Sorry if this sounds a little incoherent, when I started writing the answer I forgot to consider $y(x)=0$ and found the other solutions to $y'=-y^{2}$, which can't possibly satisfy the boundary conditions. In fact, looking at it now, I'm starting to think that even completing the square was unnecessary.

Answer 1

The Euler-Lagrange equation

$$y^4 - (y')^2 = k$$

is actually not too hard to solve once you know $y(a) = y(b) = 0$. Note that $y(a) = 0$ imply $k \le 0$. If $k=0$, then $(y')^2 = y^4$ and you can check that the only solution (using $y(a) =0$ and $y'' - 4y^3 = 0$) is $y(t) = 0$.
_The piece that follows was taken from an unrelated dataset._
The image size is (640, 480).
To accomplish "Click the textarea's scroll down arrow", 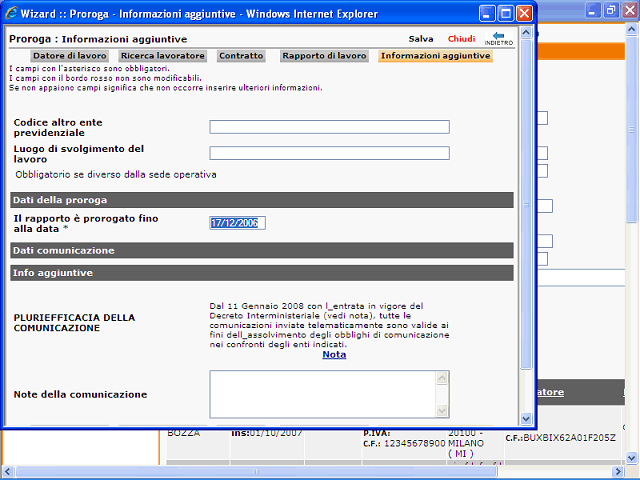I will [x=443, y=411].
If $k<0$, then $$(y')^2 = \sqrt{y^4 - k} \ge \sqrt{-k} >0 . $$

Then $y' \ge (-k)^{\frac 14} $ or $y' \le -(-k)^{\frac 14}$. In both cases, $y(b) = 0$ is not possible. Thus $y(t) = 0$ is the only solution to the Euler-Lagrange equation.

Answer 2

OP has essentially already proven that there is only a trivial solution $y\equiv 0$. See also the answer by John Ma. Now OP is pondering Why? Perhaps he would appreciate a bit of physics intuition: The Lagrangian $L=T-V$ describes a non-relativistic point particle in 1D in an inverted (=unstable) quartic potential $V \propto -y^4$, where $x$ and $y$ play the roles of time and position, respectively. The particle is initially and finally at the unstable equilibrium $y=0$. Intuitively (and/or by examining the equation of motion), if the particle leaves/crosses the unstable equilibrium $y=0$, then it would never return. Hence it never left in the first place. In other words, it sits still at the unstable equilibrium $y\equiv0$.